=== DATASET EXCERPTS ===
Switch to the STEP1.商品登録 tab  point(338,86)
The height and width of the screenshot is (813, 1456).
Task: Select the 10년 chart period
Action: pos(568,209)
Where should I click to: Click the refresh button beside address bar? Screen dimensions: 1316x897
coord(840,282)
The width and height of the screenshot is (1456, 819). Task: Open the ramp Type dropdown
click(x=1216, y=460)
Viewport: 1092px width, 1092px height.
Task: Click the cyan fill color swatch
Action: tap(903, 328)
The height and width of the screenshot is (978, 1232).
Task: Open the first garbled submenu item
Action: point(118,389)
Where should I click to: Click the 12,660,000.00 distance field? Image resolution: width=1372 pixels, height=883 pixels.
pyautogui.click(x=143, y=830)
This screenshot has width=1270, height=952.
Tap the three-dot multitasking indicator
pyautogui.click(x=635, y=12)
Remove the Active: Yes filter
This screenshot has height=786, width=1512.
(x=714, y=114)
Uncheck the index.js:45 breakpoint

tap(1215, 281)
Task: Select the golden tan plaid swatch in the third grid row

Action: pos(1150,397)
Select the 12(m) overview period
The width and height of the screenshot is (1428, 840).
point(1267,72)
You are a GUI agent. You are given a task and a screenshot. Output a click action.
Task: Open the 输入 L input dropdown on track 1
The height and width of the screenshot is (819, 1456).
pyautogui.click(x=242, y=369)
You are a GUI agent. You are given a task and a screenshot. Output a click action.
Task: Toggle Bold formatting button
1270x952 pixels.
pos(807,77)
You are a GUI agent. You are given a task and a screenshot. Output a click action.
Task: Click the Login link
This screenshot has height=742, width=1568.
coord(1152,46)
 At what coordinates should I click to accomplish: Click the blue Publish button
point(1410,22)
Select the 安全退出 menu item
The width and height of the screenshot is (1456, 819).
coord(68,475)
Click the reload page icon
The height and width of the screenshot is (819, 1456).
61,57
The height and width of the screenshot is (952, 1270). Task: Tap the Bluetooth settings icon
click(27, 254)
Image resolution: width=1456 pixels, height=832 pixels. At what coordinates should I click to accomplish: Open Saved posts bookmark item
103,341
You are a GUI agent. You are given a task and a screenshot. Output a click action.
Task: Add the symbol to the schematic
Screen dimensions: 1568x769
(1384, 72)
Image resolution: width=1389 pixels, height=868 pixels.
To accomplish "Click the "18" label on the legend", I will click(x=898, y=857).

=== DESCRIPTION OF THE TASK ===
Your output should start at the line containing "Task: Toggle Bold formatting button" and stop at the last line of the material, copied exactly, with nothing else.

=== WRITTEN SOLUTION ===
Task: Toggle Bold formatting button
1270x952 pixels.
pos(807,77)
You are a GUI agent. You are given a task and a screenshot. Output a click action.
Task: Click the Login link
This screenshot has height=742, width=1568.
coord(1152,46)
 At what coordinates should I click to accomplish: Click the blue Publish button
point(1410,22)
Select the 安全退出 menu item
The width and height of the screenshot is (1456, 819).
coord(68,475)
Click the reload page icon
The height and width of the screenshot is (819, 1456).
61,57
The height and width of the screenshot is (952, 1270). Task: Tap the Bluetooth settings icon
click(27, 254)
Image resolution: width=1456 pixels, height=832 pixels. At what coordinates should I click to accomplish: Open Saved posts bookmark item
103,341
You are a GUI agent. You are given a task and a screenshot. Output a click action.
Task: Add the symbol to the schematic
Screen dimensions: 1568x769
(1384, 72)
Image resolution: width=1389 pixels, height=868 pixels.
To accomplish "Click the "18" label on the legend", I will click(x=898, y=857).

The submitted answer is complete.